My parents grew up in homes where the men worked in the factories and the women stayed at home. There was a strong element of working class ethics in the city as well as a strong emphasis on education due to the large number of universities in the city.
JL: Blue collar has a loose connection to lowbrow as well. What's the connection in your own work? I've read that you are thinking about commodity, value, low-brow versus high...
BF: Yeah I think there is a strong connection that happens mentally while I work and one that affects how I look at objects. I think about hierarchies between low and highbrow art a lot. For example who buys what and what context certain objects are created for. I make work based of formal qualities that I consider highbrow but I always want my work to look loose and chaotic. It's funny how so many aesthetics that came from low-brow culture become fashionable for being outsider.
I want things to look a little out of place but at the same time I want there to be a sense that I know what's going on either around me or historically.
BF: I think that's an interesting way to see it but it's something that I haven't thought of. After undergrad I moved to Florida for a residency at St. Petersburg Clay Company. The first seven or eight months I was there I worked for a company applying rhinestones to dresses for Dancing With the Stars, all the while making folk-inspired, atmospheric pottery at the clay company. I began to see a difference between the environment that I was living in and the pottery that I was making. Living in Western Pennsylvania it made sense to work in that style, but after I lived in Florida things never felt the same. I think some of the best pots made reflect the environment that they are created in but also that sometimes trends in society can conflict with one's own taste. My work is currently reflective of a world that emphasizes precious objects, or any object that people use for identity purposes.
These are the just the things I think about but when I work there is generally a lighter mood in the atmosphere.
So... let's talk about the crystal. It's kind of a big deal in your work. Where'd it come from?
BF: I began using diamond forms in graduate school by gluing Swarovski crystals onto ceramics objects, the same rhinestones we used in the dressmaking sweatshop. I found that I didn't like the connection that the real rhinestones made so I began to use gem forms with slip cast parts. This concept evolved into the crystals because I liked that the work looked precious without being too refined.
JL: Hmm... again, a kind of dichotomy of value. 'Rhinestones' in and of themselves represent this intermediary position between the classy and the trashy, hi versus low. Let's talk about this in a different way...

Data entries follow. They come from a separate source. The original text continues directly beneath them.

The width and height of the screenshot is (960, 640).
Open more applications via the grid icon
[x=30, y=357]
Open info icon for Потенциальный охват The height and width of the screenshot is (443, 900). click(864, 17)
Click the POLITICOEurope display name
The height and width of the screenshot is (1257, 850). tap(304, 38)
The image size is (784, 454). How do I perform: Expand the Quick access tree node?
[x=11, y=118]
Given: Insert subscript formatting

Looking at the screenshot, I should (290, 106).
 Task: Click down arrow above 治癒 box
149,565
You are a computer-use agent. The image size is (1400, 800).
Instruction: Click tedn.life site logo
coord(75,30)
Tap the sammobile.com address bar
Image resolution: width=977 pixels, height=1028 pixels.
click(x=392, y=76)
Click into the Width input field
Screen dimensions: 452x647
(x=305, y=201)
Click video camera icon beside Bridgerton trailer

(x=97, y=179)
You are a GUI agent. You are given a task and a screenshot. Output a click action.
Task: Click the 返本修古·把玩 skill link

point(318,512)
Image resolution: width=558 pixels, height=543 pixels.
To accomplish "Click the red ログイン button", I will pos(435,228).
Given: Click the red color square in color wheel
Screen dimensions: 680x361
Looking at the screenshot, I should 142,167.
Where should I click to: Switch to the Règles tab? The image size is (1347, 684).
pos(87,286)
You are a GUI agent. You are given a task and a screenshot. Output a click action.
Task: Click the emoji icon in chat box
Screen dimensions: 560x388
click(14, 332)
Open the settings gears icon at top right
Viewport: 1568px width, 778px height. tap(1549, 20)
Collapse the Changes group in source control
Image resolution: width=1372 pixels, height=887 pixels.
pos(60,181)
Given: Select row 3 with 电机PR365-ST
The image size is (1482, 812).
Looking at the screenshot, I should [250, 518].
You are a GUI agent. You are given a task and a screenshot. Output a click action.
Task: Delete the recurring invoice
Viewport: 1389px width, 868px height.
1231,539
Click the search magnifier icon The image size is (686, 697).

You were one of Ceramic Monthly's 2012 Emerging Artists. (Congrats, by the way!) In your nomination introduction you said this:
"It's hard to ignore that I've felt hierarchies btw functional and sculptural objects from external sources."
Do you ever find it challenging to be a sculptor who uses ceramics and a contemporary potter at the same time?
BF: First off, thanks. The Emerging Artist was award I felt really honored to have, especially after so much hard work. I don't think you should ever have to define yourself, because if you do I think the end is near. I don't ever want to pinpoint exactly who I am because then it makes it harder to change. I feel as though working as a sculptor and a contemporary potter are the same thing. What I do find challenging is the kind of scale that you associate with sculpture and the resources and energy that it takes, not to say that smaller things have less importance. I have often worked in places that had limited space, for instance, all of the work that I made for the Ceramics Monthly Emerging Artist award was made in my kitchen.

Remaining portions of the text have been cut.